Requirement:
Copy the lines word for word, starting with the line containing "Tap the word Start-up in the title" and continuing through the final line of the records.

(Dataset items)
— Begin —

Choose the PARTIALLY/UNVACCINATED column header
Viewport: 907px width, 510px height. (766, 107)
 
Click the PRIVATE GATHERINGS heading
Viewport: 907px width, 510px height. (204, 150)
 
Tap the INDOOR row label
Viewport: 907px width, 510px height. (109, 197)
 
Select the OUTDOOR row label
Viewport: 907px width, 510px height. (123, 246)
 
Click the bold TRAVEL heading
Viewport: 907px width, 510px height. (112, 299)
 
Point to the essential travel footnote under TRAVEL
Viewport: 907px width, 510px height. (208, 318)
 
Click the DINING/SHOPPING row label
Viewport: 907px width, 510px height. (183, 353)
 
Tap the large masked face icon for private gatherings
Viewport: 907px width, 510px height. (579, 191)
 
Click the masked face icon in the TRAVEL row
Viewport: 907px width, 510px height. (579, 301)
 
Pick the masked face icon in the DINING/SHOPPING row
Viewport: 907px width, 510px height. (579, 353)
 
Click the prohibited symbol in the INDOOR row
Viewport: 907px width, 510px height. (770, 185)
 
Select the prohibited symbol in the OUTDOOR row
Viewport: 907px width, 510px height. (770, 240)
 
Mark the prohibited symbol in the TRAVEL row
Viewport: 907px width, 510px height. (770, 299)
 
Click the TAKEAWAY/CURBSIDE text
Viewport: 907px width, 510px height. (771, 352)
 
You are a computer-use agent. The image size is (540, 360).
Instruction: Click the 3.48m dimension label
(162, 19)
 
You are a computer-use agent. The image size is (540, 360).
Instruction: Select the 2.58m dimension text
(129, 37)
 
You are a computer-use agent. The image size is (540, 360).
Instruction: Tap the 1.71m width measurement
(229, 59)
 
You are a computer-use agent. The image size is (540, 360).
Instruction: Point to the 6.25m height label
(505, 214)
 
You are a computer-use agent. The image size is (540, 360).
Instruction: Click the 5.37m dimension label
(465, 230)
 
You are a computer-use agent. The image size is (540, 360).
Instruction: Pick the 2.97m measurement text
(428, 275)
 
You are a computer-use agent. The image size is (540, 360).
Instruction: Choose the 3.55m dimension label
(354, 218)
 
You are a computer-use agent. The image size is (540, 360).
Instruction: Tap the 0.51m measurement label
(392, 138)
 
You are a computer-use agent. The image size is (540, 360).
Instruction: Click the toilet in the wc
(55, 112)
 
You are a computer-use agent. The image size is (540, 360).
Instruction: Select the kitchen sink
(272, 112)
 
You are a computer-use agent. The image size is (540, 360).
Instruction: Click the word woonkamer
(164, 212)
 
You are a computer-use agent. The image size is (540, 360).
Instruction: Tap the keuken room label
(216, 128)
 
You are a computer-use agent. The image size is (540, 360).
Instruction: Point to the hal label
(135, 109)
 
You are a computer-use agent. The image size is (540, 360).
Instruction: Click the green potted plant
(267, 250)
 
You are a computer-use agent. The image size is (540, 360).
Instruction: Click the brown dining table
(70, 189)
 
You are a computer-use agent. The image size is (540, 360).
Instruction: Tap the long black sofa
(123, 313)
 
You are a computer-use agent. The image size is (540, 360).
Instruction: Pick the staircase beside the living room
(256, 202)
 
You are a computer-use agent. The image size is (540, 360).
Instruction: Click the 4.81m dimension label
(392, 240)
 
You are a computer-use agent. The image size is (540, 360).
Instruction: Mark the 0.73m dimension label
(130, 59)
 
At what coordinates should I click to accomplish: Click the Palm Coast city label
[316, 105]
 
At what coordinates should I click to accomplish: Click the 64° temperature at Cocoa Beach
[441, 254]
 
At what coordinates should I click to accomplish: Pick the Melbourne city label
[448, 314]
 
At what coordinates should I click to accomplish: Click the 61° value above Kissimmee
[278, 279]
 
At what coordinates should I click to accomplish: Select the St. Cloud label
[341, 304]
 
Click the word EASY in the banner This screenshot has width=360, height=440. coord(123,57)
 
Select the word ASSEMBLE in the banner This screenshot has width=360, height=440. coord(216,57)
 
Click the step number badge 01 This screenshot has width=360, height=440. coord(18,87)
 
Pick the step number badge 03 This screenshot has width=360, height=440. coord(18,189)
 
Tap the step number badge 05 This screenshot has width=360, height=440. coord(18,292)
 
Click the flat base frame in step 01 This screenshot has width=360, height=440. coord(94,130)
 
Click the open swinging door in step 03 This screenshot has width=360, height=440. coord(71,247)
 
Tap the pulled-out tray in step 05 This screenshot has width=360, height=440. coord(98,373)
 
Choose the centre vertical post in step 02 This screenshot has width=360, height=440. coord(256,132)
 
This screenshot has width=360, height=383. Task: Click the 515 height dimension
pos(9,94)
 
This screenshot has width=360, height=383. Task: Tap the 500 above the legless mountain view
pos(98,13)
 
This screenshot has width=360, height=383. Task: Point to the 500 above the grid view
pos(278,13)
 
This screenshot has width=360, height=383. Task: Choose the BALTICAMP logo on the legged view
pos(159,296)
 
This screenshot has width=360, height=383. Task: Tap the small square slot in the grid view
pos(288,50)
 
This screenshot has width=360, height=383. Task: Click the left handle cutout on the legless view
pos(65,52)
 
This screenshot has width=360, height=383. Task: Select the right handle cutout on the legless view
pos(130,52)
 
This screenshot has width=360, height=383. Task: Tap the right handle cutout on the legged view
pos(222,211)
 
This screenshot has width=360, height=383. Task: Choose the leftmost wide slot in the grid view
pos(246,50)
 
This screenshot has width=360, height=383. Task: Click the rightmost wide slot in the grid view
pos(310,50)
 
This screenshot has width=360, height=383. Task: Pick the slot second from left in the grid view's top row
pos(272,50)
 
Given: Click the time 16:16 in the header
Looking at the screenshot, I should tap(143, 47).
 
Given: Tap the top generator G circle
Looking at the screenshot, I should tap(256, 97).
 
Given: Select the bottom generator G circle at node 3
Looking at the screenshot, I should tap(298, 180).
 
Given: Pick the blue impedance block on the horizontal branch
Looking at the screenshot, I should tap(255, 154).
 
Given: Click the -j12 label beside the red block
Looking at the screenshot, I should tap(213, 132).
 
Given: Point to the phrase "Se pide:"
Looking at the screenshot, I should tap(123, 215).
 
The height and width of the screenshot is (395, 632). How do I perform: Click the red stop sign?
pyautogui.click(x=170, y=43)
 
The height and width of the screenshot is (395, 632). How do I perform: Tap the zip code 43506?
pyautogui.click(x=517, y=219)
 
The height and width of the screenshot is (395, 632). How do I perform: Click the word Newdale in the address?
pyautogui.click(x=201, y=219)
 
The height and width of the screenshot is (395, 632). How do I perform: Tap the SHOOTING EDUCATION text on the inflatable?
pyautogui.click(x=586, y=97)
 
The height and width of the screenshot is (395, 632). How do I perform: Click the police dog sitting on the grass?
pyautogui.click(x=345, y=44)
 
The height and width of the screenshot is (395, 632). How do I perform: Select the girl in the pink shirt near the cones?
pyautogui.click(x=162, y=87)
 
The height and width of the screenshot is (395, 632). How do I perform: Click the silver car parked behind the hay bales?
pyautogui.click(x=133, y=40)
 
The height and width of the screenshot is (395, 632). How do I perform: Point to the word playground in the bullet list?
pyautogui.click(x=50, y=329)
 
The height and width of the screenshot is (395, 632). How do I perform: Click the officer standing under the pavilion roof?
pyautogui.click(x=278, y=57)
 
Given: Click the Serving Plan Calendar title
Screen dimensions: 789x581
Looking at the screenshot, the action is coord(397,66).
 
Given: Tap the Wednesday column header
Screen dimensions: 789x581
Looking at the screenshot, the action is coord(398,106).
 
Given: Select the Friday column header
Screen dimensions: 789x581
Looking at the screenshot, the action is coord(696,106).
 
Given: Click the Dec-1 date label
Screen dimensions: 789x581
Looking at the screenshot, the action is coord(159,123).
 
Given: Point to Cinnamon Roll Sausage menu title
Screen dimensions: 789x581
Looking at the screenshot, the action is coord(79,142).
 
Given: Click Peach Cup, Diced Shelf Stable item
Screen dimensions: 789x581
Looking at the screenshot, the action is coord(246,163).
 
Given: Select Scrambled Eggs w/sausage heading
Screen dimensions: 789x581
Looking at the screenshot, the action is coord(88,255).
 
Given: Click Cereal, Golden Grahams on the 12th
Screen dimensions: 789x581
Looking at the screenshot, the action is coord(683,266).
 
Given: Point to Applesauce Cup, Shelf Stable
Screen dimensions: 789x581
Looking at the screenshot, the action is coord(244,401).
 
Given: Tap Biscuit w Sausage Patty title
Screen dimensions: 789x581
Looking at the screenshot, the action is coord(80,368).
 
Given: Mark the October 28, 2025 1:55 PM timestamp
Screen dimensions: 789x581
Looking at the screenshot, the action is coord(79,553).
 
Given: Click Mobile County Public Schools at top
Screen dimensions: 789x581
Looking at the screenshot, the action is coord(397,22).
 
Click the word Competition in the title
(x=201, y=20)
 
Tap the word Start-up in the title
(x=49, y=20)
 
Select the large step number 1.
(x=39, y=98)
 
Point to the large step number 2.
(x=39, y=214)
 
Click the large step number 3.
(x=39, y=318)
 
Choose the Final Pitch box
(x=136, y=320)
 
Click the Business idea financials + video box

— End —

Solution for this problem:
Tap the word Start-up in the title
(x=49, y=20)
 
Select the large step number 1.
(x=39, y=98)
 
Point to the large step number 2.
(x=39, y=214)
 
Click the large step number 3.
(x=39, y=318)
 
Choose the Final Pitch box
(x=136, y=320)
 
Click the Business idea financials + video box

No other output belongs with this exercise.